В глазах девочки зарябило от обилия богатств: поняла Марья, почему царь боялся за владения свои. Стала она меж злата гулять и восхищаться. Не замечала, что сокровища насквозь кровью и слезами пропитаны. Не чувствовала проклятия, от которого любому человеку дурно стало бы. Не знала девочка продолжения сказки Баюна, а потому не придала значения голосу елейному, который манил и уговаривал забрать с собой хотя бы маленькую монетку. Так и поступила Марья, позабыв все предостережения и напутствия родителей о голосах призрачных и подарках чужих. Схватила монету золотую и побежала в горницу свою, к груди прижимая находку. Всю ночь любовалась сокровищем и только к рассвету задремала, под подушкой секрет храня. Следующей ночью Марья, влекомая неведомой силой, вновь в сокровищницу пошла, а затем еще раз и еще.
Проходили годы, и множились монеты в сундуках, шкатулках, ларцах и карманах. Разрасталось проклятие паутиной и глубоко в души жителей терема проникало. Крепчало зло, а добро угасало. Призрачные слуги воровали все, что плохо лежало, а затем сбегали прочь. Владимир и Варвара не смогли чарам противостоять и ругались каждодневно. Кощей раздражительным стал: кругом предателей и врагов видел, с ума сходил и не допускал даже мысли, что дурные дела с ним творятся. Закрылся он в башне одинокой и там днями и ночами пропадал, запретив приближаться. Баюн сетовал, донимал Марью расспросами, а та лишь отмахивалась, от лучшего друга отворачиваясь. Злобной девушка сделалась, жадность и корысть в ней бутонами раскрывались и натуру поганили.
Варвара сначала перемен не подмечала, а спохватилась поздно и не понимала, как все исправить. Гадание ничего не приносило, точно скрывал кто-то истину за туманной пеленой, а в библиотеку Кощей не пускал – угрожал расправой. Надоело то Варваре: речи ласковые до сердца дочери не доходили, с мужем одна ссора пуще прежней случались, слуги разбежались. Пыталась она с Владимиром поговорить, так он стал проклятия на нее насылать и во всех грехах обвинял. Отбилась от ударов колдовских Варвара и поняла, что сгинула ее семья. Сражаться не стала – руки опустила, будто кто-то за нее все решил. Собралась тогда Варвара и ушла на болота, обиду и боль в сердце храня. Не стало больше семьи Кощеевой.

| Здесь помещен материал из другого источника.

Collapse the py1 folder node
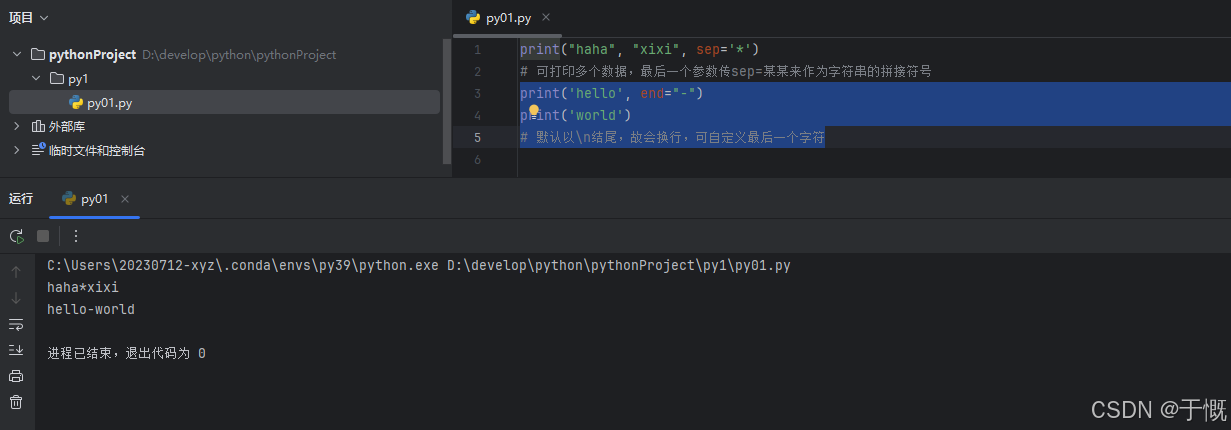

Баюн при Марье и Владимире остаться решил. Он всем сердцем девицу любил, которая со временем расцвела и превратилась в красавицу черноволосую. Чуял Ваня беду и удумал образумить Марью. Десять проклятых лет она от него бегала, отдалилась знатно, ругалась и словами обидными разбрасывалась. Терпел все оборотень, пытался загадку разрешить, но Кощей его прогонял, Баба-Яга на порог избушки не пускала, а Марья библиотеку заперла. Надоело то Ивану и решил он, что любой ценой разрешит сию беду.
Вечером дождливым вошел Баюн в горницу Марьи, речь молвить желая. Вспылила та и закричала так сильно, что уши заложило.
– Ты что, совсем ополоумел так врываться? Кто позволил?! – вскочила она с кровати, для удара замахиваясь.
– Не гневайся, а выслушай меня… – ласково начал Иван.
– Что на сей раз? Опять нравоучениями докучать будешь?
Высокомерно она на него глядела, скулы на бледном лице остро выступали.
– А не видишь ты, в кого превратилась? – осторожно спросил Баюн, грустно поглядывая на нее. Милая и бойкая девочка обратилась вдруг надменной гордячкой, коей седмицу назад уж двадцать пятый год минул.
– Да как ты смеешь меня упрекать в чем-то, ты, оборотень несчастный?! Что возомнил ты о себе, кот ободранный? – вспылила Марья.
Баюн дернулся, как от пощечины: раньше она такого себе не позволяла, а теперь с порога ругательствами разбрасывалась.
– Разве не слышишь ты себя, Марья? Могла ли ты так сказать несколько лет назад? Мы ведь были друзьями близкими, а нынче что с нами стало?
Гневалась Марья, в руках ее заклинания огня и льда собирались.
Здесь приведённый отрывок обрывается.